Data extract:
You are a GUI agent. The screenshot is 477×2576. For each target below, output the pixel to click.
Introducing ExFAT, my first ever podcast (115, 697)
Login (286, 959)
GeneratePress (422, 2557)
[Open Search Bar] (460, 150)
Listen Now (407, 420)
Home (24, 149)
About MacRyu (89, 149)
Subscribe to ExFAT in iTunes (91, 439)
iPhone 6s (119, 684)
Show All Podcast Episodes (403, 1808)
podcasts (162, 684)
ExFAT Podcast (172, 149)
...
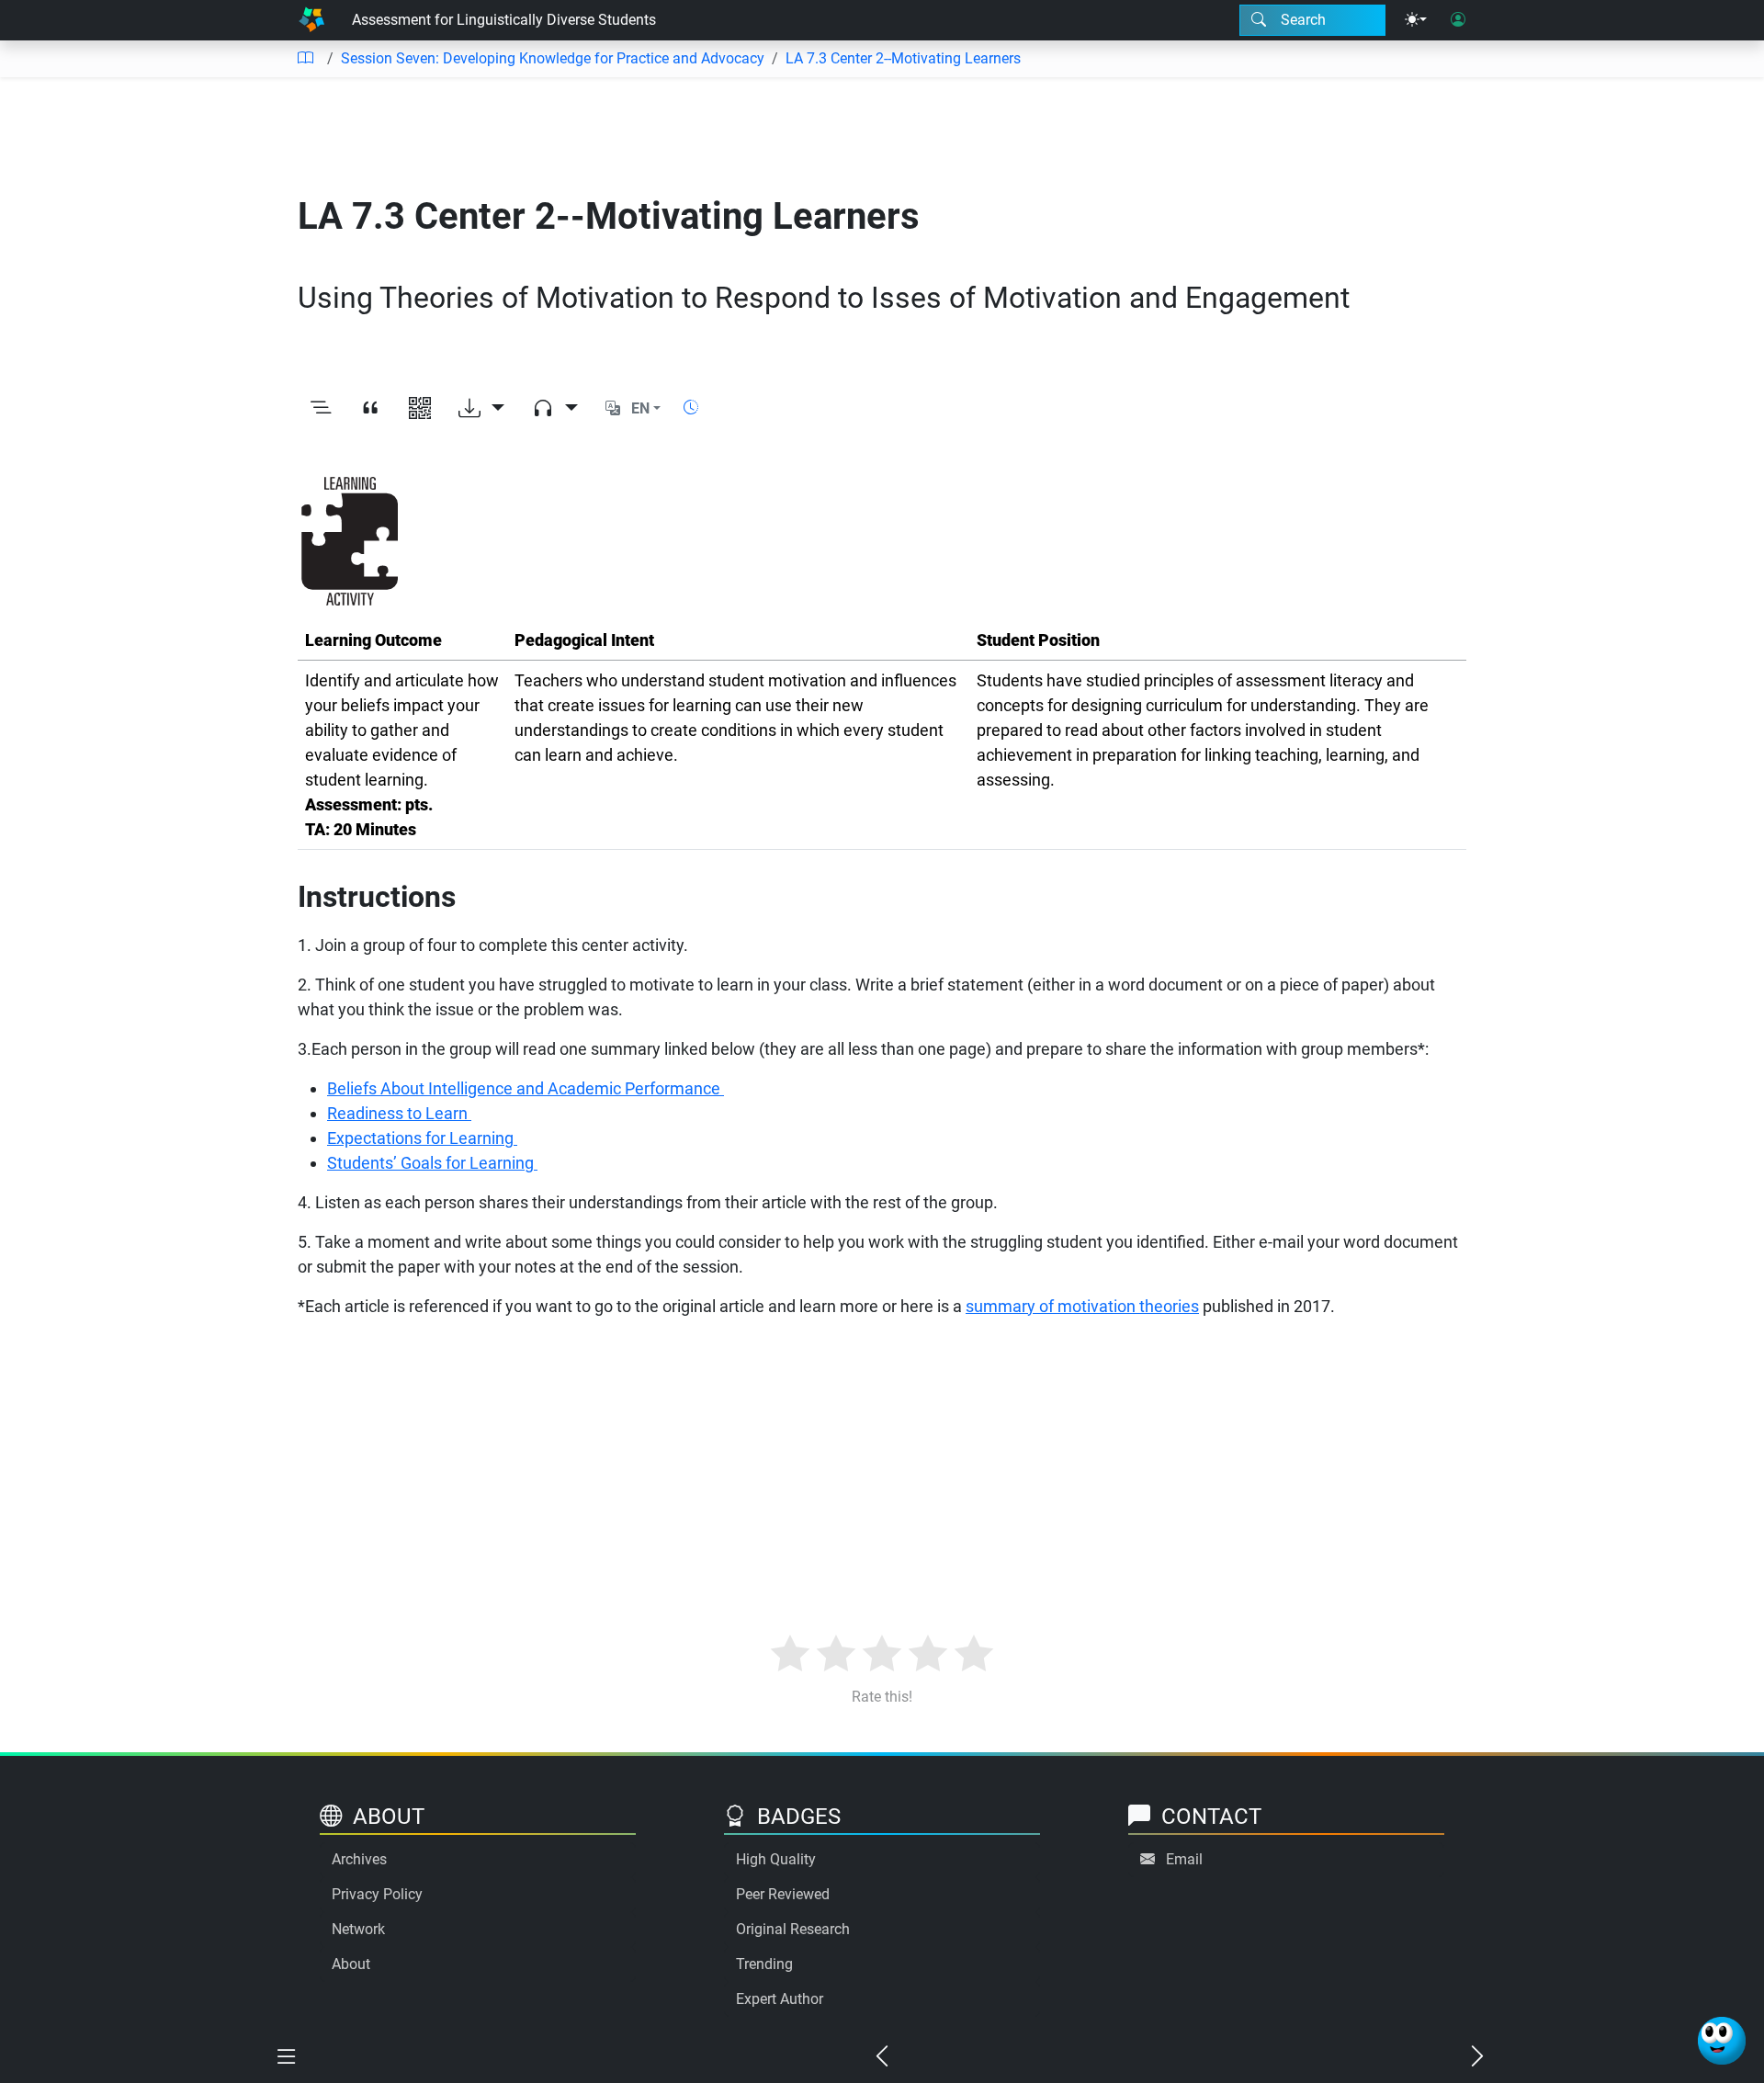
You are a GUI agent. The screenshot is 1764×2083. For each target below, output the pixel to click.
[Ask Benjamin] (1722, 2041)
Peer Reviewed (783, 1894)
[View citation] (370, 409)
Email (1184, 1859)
==
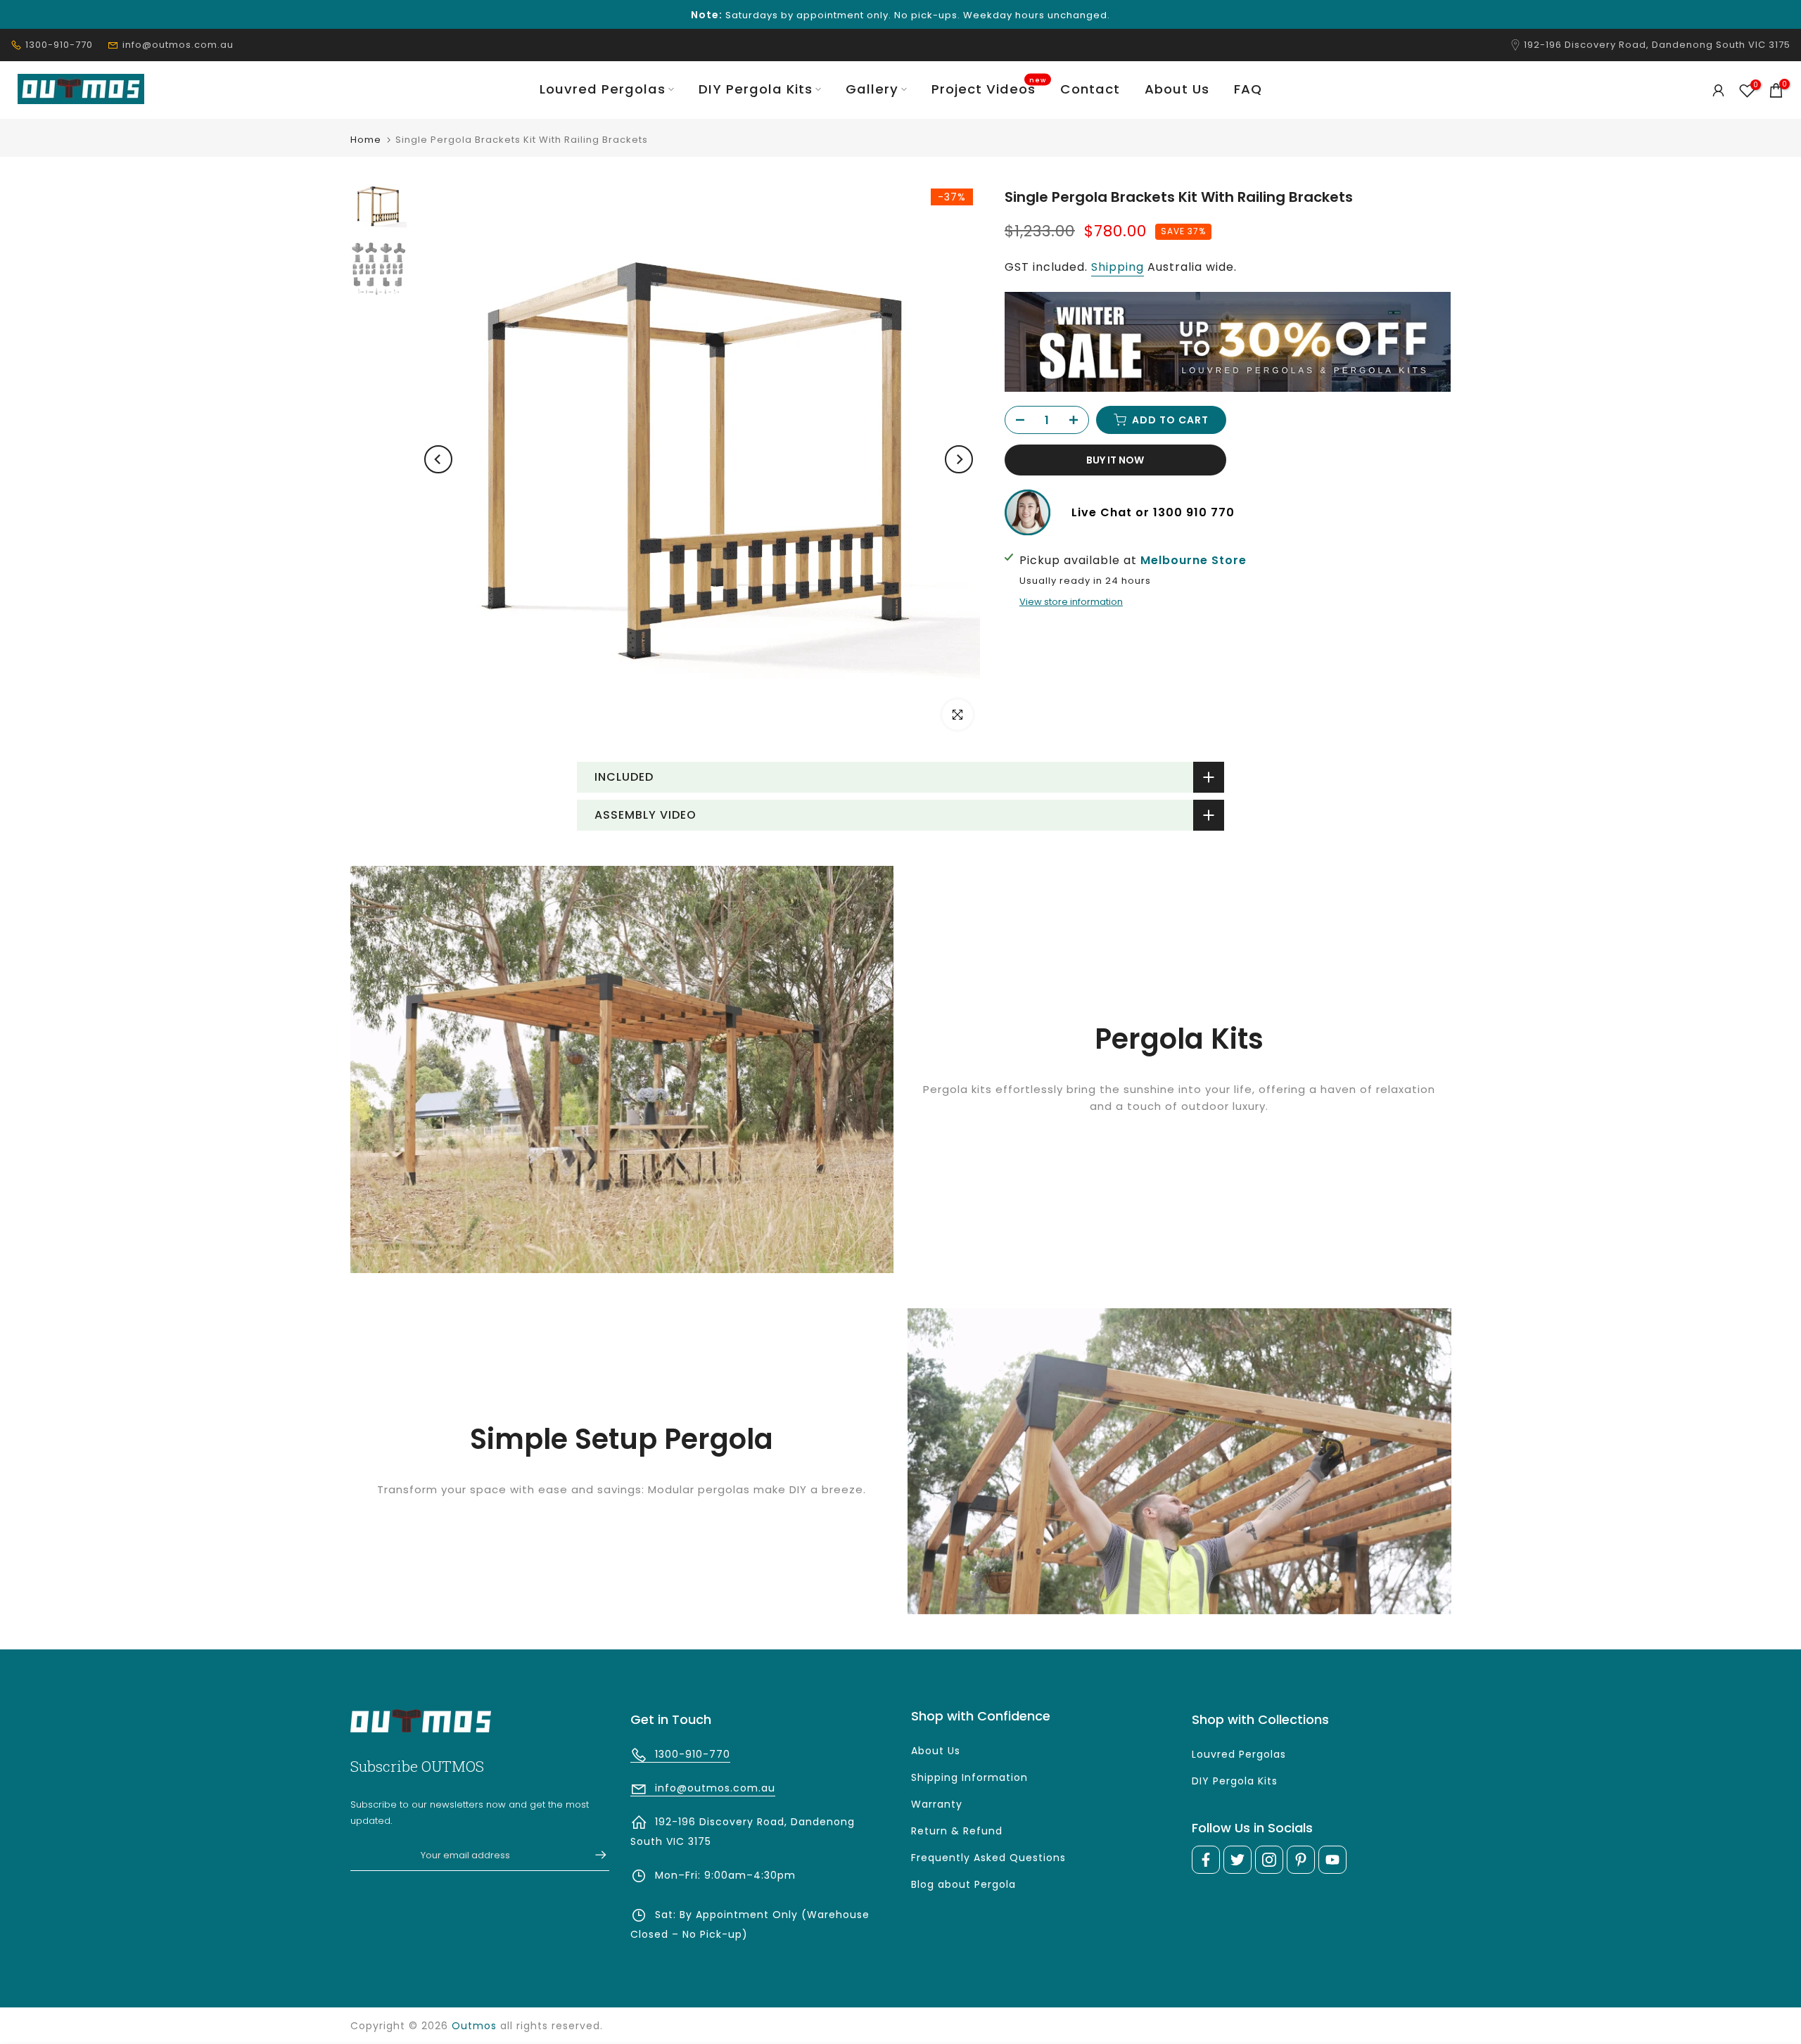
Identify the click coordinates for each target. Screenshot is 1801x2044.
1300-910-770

Work required:
Out of the entries, report each line that contains the word "click".

Exercise response:
You are a GUI agent. The screenshot is 477×2576. For each target below, output the pixel to click.
You are a GUI agent. The screenshot is 1764×2083. For each target below, output the pixel to click.
Identify the click coordinates for each target. Screenshot is 1801x2044.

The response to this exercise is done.